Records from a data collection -
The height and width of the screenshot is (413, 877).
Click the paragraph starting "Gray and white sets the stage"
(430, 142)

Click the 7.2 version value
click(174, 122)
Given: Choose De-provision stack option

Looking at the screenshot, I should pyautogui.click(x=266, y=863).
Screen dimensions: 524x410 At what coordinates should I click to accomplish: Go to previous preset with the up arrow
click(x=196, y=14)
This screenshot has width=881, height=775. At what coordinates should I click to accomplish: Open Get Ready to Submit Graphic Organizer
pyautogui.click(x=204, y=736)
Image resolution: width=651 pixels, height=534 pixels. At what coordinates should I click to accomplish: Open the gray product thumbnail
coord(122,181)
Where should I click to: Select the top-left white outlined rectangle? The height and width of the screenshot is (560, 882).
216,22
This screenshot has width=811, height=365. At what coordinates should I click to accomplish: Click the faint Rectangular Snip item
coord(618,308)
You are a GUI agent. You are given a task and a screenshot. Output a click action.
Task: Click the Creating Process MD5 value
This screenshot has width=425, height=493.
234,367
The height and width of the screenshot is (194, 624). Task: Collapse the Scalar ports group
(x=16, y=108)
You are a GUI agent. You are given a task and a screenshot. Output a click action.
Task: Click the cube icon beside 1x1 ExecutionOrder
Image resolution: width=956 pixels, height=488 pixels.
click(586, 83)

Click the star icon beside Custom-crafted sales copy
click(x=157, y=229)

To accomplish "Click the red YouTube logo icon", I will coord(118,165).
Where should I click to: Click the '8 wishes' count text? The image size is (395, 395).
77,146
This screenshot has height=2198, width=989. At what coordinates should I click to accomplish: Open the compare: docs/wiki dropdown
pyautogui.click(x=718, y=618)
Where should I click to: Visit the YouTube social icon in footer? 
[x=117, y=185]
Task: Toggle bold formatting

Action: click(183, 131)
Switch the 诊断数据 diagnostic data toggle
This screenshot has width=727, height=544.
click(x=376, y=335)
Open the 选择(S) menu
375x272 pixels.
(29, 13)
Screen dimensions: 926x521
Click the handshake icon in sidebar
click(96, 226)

GOAL OF THE EXERCISE -
Write the entries out again, exactly and completely.

TASK RESPONSE -
The height and width of the screenshot is (413, 877).
Click the paragraph starting "Gray and white sets the stage"
(430, 142)

Click the 7.2 version value
click(174, 122)
Given: Choose De-provision stack option

Looking at the screenshot, I should pyautogui.click(x=266, y=863).
Screen dimensions: 524x410 At what coordinates should I click to accomplish: Go to previous preset with the up arrow
click(x=196, y=14)
This screenshot has width=881, height=775. At what coordinates should I click to accomplish: Open Get Ready to Submit Graphic Organizer
pyautogui.click(x=204, y=736)
Image resolution: width=651 pixels, height=534 pixels. At what coordinates should I click to accomplish: Open the gray product thumbnail
coord(122,181)
Where should I click to: Select the top-left white outlined rectangle? The height and width of the screenshot is (560, 882).
216,22
This screenshot has width=811, height=365. At what coordinates should I click to accomplish: Click the faint Rectangular Snip item
coord(618,308)
You are a GUI agent. You are given a task and a screenshot. Output a click action.
Task: Click the Creating Process MD5 value
This screenshot has width=425, height=493.
234,367
The height and width of the screenshot is (194, 624). Task: Collapse the Scalar ports group
(x=16, y=108)
You are a GUI agent. You are given a task and a screenshot. Output a click action.
Task: Click the cube icon beside 1x1 ExecutionOrder
Image resolution: width=956 pixels, height=488 pixels.
click(586, 83)

Click the star icon beside Custom-crafted sales copy
click(x=157, y=229)

To accomplish "Click the red YouTube logo icon", I will coord(118,165).
Where should I click to: Click the '8 wishes' count text? The image size is (395, 395).
77,146
This screenshot has height=2198, width=989. At what coordinates should I click to accomplish: Open the compare: docs/wiki dropdown
pyautogui.click(x=718, y=618)
Where should I click to: Visit the YouTube social icon in footer? 
[x=117, y=185]
Task: Toggle bold formatting

Action: click(183, 131)
Switch the 诊断数据 diagnostic data toggle
This screenshot has width=727, height=544.
click(x=376, y=335)
Open the 选择(S) menu
375x272 pixels.
(29, 13)
Screen dimensions: 926x521
Click the handshake icon in sidebar
click(96, 226)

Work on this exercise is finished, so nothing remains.